The Oriental Museum enjoys international associations and holds multiple projects with universities and museums across Asia at Durham University. Over the last 50 years, the objective of the museum has changed from just working on archeology to anthropology, conducting teaching and research on geography or theology, to meeting the needs of visitors that include over 33,000 people each year.
Originally a city market and now an area of grass at the heart of Durham, bordered by Durham Cathedral and Durham Castle, the Palace Green was added to the World Heritage Site by UNESCO in 2008. You’ll find a variety of structures from different eras, most of which are an essential part of the legacy and privileges of the Durham Prince Bishops and include Cosin’s Hall, Cosin’s Almshouse, the Music School, the Palace Green Library and the Moneyer’s Garth.
Durham Museum & Heritage Center
The Durham Museum and Heritage Center are symbolic of Durham City’s history from the medieval era to the present day, situated in an unwanted church in close proximity to the Durham Cathedral and Durham Castle. The museum exhibits the origins and evolution of the city of Durham with a display of some fascinating objects, illustrating the routine life, social environment and lost trade practices and industries from Durham’s history. A new addition to the collection is a pair of panels in stained glass that highlight Cecily de Neville and Richard Duke of York (Parents of Richard III) from the Brancepeth Castle.

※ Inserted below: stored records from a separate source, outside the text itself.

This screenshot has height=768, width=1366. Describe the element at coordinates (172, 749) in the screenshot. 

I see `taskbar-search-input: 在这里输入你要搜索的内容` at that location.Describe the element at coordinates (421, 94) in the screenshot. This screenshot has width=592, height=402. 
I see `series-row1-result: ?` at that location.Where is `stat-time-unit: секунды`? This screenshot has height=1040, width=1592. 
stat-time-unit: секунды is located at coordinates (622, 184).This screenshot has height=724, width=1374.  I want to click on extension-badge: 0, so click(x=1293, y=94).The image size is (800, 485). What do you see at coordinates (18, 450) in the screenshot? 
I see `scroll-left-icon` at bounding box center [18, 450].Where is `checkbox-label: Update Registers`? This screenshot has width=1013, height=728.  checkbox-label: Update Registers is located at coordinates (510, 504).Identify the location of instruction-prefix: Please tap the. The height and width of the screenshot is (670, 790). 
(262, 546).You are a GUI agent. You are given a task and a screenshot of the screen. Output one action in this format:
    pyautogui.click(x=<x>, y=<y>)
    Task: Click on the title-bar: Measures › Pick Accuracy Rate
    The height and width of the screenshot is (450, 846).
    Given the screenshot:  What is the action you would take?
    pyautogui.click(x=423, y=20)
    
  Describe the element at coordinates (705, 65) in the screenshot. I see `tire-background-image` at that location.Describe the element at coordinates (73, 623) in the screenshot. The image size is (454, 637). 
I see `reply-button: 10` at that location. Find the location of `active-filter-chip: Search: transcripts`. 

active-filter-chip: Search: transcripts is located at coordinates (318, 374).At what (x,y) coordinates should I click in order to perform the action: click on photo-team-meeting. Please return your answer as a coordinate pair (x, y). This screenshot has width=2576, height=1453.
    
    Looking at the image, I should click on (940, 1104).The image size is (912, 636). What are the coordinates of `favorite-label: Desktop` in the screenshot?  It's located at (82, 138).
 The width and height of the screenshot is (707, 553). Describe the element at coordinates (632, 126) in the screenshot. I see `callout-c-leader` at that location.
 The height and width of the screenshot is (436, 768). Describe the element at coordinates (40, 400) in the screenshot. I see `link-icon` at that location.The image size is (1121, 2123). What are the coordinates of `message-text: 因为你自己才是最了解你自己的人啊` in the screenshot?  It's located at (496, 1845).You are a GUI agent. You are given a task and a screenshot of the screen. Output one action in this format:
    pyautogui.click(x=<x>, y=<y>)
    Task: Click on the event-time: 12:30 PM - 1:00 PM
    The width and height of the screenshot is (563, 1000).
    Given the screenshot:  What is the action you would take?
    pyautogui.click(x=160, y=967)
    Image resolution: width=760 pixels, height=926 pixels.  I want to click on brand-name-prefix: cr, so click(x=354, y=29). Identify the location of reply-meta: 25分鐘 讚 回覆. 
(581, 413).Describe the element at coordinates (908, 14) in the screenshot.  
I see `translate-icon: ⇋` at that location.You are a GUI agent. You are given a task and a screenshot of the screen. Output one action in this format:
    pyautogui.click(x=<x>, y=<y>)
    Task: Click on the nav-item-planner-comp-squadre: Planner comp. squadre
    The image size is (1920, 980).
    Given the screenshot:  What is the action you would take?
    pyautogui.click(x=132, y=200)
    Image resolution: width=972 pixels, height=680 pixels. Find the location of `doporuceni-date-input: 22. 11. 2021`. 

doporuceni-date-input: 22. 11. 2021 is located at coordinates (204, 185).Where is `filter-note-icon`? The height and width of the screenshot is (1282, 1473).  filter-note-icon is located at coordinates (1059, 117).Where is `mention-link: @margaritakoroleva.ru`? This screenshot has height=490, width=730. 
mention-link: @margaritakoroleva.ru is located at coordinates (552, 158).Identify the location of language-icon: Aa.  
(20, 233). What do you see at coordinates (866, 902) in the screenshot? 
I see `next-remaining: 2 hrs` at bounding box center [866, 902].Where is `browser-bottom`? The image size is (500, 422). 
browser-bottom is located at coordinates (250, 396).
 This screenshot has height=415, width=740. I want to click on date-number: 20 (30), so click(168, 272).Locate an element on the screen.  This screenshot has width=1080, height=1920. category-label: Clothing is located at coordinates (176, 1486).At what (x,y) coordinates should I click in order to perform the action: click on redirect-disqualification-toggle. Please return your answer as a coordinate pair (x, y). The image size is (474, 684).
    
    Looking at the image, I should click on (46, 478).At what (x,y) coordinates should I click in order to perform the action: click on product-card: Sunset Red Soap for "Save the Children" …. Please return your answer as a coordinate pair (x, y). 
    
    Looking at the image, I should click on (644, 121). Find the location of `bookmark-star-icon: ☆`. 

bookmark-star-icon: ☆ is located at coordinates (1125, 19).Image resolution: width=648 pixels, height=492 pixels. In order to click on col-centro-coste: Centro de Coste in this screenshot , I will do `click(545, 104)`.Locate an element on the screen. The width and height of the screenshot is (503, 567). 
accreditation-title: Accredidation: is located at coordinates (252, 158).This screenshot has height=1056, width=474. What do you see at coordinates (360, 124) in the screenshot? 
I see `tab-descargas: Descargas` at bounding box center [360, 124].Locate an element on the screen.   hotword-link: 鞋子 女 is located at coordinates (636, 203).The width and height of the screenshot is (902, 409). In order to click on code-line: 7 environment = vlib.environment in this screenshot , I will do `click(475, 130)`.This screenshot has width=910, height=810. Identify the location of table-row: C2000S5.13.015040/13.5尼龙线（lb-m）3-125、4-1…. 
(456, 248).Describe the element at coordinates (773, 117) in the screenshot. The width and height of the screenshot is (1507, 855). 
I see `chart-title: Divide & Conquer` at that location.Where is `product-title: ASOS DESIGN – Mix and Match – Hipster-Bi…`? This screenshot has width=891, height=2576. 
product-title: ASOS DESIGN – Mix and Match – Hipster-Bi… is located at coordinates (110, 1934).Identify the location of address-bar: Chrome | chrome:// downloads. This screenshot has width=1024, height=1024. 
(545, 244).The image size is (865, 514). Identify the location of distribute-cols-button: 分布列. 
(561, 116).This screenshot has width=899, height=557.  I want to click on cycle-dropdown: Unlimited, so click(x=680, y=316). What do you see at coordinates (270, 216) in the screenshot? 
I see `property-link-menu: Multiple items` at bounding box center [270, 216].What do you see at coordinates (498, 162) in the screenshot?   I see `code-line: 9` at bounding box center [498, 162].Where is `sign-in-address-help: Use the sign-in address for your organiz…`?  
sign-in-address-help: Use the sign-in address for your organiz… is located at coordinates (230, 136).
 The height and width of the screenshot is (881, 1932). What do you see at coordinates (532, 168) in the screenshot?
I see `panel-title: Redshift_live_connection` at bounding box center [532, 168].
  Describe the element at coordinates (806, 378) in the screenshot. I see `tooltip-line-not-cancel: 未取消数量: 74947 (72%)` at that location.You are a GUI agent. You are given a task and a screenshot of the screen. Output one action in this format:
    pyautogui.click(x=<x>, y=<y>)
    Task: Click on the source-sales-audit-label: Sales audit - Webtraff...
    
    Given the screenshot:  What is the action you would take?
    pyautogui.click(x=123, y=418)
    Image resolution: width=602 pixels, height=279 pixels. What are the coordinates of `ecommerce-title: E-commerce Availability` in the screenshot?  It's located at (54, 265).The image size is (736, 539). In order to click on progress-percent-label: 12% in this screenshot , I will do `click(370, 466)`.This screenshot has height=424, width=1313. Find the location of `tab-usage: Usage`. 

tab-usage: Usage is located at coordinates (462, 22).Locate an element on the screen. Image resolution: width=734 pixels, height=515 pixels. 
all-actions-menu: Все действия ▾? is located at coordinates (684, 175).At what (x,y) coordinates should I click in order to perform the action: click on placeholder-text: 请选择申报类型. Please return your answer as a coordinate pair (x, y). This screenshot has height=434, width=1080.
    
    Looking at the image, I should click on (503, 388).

In addition to the Framwellgate and Elvet bridges, the Prebends Bridge is one of the 3 stone arch bridges at the heart of Durham, over the River Wear. Considered one of Durham’s most visited location, on account of the picturesque sights it has to offer of the wooded riverbank and Durham Cathedral, the Prebends Bridge was built during 1772-1778, and was once a private road for the Chapter & Dean of Durham, through the Watergate between South Bailey and Quarryheads Lane.
Bishop Middleham Quarry
An abandoned mine, 4 km from the North-West side of Sedgefield, the Bishop Middleham Quarry is a site of significant scientific concern, popular nationally for the vegetation it supports. The quarry invites both forest bird species and farmland birds and is renowned for the breeding of European Bee-eaters in 2002. With a variety of some unusual species that thrive on the thin limestone soil, there is an assortment of orchard species that include common spotted, fragrant & bee orchid, pyramidal, dark red helleborines of the rare category, blue moor grass, fairy flax and autumn gentian. The Quarry also attracts a considerable number of butterflies of varied kinds.